==== MATERIAL SUPPLIED

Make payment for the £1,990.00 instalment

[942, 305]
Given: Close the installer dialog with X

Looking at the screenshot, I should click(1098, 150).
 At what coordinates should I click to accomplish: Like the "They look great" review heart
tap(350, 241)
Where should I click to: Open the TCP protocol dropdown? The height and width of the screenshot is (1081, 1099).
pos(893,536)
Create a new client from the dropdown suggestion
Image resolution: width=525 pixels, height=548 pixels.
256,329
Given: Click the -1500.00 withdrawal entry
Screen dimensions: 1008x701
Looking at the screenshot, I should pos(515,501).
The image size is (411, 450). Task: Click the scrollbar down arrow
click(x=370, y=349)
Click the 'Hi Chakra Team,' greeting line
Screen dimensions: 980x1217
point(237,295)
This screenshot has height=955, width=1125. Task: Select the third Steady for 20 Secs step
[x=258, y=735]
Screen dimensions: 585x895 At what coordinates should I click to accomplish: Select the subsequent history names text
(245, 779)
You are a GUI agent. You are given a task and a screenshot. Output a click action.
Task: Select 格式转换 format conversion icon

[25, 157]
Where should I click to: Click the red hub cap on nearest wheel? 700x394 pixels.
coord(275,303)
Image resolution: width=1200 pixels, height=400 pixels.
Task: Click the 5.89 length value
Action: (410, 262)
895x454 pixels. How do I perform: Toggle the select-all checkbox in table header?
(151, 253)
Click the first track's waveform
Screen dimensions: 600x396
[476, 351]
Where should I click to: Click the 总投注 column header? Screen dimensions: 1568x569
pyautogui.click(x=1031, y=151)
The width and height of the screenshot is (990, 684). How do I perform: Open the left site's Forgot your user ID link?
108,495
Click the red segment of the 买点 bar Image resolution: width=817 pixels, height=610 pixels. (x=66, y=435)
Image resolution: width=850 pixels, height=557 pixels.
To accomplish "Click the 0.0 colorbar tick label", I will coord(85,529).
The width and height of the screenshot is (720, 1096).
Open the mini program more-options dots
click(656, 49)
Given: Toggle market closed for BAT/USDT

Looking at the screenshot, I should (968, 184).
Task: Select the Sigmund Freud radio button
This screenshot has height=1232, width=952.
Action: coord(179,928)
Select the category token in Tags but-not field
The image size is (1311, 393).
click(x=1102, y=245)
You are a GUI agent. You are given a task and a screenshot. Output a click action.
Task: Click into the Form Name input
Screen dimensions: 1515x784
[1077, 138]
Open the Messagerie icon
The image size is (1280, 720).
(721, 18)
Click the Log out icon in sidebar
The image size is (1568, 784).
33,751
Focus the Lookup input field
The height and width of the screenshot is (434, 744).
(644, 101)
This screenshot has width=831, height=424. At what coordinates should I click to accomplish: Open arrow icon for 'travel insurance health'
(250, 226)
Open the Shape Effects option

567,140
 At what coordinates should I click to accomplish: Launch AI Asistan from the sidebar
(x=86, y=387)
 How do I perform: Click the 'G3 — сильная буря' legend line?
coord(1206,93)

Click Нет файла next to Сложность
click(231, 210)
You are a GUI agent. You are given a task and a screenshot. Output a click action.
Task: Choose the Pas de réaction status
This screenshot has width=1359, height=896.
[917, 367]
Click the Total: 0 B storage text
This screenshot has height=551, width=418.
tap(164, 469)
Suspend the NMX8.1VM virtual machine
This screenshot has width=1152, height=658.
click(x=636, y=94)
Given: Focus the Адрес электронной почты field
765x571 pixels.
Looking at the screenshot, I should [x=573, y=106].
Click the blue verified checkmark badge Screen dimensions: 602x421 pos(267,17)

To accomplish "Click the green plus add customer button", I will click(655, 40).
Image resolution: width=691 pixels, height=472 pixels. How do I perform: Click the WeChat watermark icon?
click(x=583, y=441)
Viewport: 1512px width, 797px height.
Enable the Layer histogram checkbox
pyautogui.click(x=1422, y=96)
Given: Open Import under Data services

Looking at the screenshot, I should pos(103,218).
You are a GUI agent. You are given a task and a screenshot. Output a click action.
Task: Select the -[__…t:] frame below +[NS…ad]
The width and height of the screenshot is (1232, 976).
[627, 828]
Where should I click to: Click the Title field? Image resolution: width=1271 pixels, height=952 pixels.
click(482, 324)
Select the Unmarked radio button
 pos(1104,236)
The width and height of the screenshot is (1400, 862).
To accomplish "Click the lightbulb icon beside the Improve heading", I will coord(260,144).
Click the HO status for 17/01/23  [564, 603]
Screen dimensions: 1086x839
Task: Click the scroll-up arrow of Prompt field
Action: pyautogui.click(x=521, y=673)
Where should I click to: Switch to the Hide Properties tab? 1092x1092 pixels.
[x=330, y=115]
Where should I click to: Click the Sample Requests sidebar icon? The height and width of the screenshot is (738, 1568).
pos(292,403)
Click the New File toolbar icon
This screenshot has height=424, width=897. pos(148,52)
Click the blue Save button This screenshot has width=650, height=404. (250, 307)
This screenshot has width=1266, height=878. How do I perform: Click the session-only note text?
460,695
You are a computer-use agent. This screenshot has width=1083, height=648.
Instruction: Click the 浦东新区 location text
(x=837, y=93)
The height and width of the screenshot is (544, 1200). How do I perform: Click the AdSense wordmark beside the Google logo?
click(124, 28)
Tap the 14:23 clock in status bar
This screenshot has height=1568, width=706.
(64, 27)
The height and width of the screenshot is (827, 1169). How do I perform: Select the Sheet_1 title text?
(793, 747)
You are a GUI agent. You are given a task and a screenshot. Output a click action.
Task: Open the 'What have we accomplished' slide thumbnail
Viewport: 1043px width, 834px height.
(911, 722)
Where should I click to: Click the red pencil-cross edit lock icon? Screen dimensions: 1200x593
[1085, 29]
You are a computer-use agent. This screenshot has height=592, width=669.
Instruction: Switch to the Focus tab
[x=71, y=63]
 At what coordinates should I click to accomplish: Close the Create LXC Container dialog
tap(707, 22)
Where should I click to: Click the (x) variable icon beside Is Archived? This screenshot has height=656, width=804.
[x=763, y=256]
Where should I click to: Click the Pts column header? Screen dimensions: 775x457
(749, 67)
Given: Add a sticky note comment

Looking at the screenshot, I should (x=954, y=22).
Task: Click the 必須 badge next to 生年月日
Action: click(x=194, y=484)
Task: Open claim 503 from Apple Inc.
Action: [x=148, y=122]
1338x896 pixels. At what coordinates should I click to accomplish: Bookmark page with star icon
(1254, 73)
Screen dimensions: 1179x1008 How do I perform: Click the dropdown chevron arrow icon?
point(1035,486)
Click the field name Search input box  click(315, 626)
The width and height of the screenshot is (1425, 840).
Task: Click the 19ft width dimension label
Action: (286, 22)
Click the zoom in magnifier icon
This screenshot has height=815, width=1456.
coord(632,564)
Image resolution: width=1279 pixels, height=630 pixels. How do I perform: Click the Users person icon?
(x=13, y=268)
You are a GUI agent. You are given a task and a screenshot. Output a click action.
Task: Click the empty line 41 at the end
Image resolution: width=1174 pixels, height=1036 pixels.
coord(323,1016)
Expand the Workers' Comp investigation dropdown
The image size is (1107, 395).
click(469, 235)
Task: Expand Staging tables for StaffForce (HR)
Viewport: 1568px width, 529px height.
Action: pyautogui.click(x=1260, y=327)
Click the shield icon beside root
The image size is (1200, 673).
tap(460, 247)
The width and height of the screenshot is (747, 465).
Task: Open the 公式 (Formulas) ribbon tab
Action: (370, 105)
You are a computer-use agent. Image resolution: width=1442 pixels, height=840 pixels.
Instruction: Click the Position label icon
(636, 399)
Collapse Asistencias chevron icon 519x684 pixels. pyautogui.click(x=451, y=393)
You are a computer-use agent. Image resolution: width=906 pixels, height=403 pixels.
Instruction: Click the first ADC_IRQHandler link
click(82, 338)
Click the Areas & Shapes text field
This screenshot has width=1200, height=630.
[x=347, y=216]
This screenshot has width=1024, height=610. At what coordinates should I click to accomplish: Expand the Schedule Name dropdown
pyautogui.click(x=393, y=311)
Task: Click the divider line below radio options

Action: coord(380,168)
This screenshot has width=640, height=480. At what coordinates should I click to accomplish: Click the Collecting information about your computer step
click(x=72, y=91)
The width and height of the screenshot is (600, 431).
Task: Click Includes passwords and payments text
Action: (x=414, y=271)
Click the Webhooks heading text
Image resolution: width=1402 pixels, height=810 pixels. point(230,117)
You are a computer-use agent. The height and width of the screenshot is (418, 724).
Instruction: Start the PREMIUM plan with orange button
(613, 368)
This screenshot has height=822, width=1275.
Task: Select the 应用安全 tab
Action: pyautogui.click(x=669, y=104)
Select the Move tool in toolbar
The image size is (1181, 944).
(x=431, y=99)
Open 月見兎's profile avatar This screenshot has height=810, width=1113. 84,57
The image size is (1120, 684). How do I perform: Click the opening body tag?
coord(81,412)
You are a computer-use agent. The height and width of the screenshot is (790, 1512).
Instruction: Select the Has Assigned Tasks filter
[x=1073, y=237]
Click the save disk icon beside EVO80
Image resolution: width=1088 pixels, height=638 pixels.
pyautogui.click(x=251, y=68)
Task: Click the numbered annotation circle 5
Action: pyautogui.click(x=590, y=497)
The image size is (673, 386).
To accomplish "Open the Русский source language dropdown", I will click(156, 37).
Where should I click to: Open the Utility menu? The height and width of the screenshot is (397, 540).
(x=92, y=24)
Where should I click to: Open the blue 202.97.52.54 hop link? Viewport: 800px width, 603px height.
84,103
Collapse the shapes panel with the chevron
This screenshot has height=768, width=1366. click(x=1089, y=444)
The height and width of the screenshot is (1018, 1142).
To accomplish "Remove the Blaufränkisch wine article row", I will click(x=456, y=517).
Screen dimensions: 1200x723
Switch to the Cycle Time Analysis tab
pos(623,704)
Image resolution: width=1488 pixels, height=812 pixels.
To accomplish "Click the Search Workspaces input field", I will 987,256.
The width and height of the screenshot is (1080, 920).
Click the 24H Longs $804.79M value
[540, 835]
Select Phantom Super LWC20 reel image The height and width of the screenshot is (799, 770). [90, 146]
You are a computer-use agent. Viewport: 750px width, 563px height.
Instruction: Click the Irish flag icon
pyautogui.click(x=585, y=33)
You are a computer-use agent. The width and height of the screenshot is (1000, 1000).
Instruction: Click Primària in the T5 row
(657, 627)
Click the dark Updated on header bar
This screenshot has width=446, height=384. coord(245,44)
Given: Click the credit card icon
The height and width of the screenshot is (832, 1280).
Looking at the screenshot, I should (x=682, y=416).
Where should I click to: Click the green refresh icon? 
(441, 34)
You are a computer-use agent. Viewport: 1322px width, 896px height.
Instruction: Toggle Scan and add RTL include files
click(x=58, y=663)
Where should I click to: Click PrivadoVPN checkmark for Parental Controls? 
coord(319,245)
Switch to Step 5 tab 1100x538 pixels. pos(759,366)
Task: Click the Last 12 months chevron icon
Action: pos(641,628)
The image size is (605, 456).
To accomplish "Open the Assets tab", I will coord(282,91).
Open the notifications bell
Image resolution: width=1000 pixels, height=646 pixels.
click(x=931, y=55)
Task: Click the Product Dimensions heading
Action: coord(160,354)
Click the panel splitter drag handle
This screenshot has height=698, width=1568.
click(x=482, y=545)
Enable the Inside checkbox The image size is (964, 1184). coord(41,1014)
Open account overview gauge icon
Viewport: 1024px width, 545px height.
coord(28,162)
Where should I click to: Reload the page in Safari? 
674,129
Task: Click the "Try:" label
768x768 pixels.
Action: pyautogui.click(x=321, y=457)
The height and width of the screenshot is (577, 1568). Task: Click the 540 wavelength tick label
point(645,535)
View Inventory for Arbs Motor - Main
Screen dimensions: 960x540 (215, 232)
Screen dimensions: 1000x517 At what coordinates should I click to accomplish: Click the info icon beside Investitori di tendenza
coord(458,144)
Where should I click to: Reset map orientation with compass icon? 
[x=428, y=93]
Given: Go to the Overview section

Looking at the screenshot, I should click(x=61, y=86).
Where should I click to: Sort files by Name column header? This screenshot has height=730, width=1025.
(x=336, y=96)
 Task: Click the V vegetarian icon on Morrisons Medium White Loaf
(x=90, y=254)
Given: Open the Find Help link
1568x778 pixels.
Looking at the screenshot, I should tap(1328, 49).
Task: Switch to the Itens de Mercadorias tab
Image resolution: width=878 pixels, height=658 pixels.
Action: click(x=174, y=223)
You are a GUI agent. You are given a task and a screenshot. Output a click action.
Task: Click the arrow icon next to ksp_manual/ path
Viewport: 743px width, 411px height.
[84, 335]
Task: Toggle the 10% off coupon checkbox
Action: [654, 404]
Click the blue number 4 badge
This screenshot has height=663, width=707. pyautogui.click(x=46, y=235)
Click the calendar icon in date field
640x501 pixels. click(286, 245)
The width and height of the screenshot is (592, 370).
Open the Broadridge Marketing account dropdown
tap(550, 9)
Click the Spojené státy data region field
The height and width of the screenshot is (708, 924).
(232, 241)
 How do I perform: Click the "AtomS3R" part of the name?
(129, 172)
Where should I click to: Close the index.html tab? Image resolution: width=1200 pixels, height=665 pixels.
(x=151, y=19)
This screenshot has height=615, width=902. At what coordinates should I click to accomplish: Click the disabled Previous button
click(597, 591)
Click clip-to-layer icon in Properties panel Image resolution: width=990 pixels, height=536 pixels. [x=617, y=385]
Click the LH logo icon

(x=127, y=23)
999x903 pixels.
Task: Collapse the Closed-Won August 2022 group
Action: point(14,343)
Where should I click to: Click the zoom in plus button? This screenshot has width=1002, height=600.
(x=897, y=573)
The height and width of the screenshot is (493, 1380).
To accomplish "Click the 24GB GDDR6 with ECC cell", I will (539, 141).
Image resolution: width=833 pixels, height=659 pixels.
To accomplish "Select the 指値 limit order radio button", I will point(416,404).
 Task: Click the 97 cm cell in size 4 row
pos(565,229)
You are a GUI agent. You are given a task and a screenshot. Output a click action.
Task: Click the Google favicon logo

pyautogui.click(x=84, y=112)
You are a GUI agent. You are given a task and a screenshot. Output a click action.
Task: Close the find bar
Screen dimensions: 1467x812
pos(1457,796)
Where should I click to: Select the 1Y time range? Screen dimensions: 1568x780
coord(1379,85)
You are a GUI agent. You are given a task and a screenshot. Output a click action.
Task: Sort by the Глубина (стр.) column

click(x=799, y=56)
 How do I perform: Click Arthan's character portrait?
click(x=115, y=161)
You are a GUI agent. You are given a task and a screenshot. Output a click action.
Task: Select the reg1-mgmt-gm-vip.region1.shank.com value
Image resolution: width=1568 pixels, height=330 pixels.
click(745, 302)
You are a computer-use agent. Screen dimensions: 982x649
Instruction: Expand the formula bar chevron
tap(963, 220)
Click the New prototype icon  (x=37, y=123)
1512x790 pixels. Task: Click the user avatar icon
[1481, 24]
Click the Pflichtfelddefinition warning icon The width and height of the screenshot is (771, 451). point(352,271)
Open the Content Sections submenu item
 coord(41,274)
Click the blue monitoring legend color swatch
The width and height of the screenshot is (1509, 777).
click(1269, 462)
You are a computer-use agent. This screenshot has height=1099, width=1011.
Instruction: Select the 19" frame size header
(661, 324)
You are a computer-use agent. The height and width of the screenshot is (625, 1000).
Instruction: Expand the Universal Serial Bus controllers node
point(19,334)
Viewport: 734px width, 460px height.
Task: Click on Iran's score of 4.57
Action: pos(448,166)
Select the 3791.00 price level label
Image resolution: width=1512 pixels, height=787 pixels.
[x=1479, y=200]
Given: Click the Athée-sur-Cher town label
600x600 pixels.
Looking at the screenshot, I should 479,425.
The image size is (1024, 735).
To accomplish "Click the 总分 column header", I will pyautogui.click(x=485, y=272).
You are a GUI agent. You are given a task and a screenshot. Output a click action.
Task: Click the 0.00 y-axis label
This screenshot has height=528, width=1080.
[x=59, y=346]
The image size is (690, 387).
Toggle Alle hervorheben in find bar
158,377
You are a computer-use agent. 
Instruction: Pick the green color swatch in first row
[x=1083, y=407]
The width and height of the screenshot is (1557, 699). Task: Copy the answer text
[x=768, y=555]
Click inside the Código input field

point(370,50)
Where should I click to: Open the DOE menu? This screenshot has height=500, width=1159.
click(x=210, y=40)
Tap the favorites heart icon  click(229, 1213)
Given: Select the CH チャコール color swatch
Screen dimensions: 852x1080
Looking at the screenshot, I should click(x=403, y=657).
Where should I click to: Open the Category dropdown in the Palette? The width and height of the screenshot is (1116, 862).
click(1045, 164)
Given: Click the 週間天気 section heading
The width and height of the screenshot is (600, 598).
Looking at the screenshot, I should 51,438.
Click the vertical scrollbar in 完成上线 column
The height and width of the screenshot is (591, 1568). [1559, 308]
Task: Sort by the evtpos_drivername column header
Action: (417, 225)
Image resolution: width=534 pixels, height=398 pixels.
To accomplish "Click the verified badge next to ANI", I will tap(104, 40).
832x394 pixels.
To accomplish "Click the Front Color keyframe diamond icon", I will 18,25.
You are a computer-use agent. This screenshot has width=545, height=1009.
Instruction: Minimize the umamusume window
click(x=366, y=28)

========

EXERCISE DETAILS → Only the lines above starting at the one containing "Click the blue monitoring legend color swatch" and ending at the one containing "Given: Click the Athée-sur-Cher town label", both included, are to be returned, exactly as they read.

EXERCISE SOLUTION →
Click the blue monitoring legend color swatch
The width and height of the screenshot is (1509, 777).
click(1269, 462)
You are a computer-use agent. This screenshot has height=1099, width=1011.
Instruction: Select the 19" frame size header
(661, 324)
You are a computer-use agent. The height and width of the screenshot is (625, 1000).
Instruction: Expand the Universal Serial Bus controllers node
point(19,334)
Viewport: 734px width, 460px height.
Task: Click on Iran's score of 4.57
Action: pos(448,166)
Select the 3791.00 price level label
Image resolution: width=1512 pixels, height=787 pixels.
[x=1479, y=200]
Given: Click the Athée-sur-Cher town label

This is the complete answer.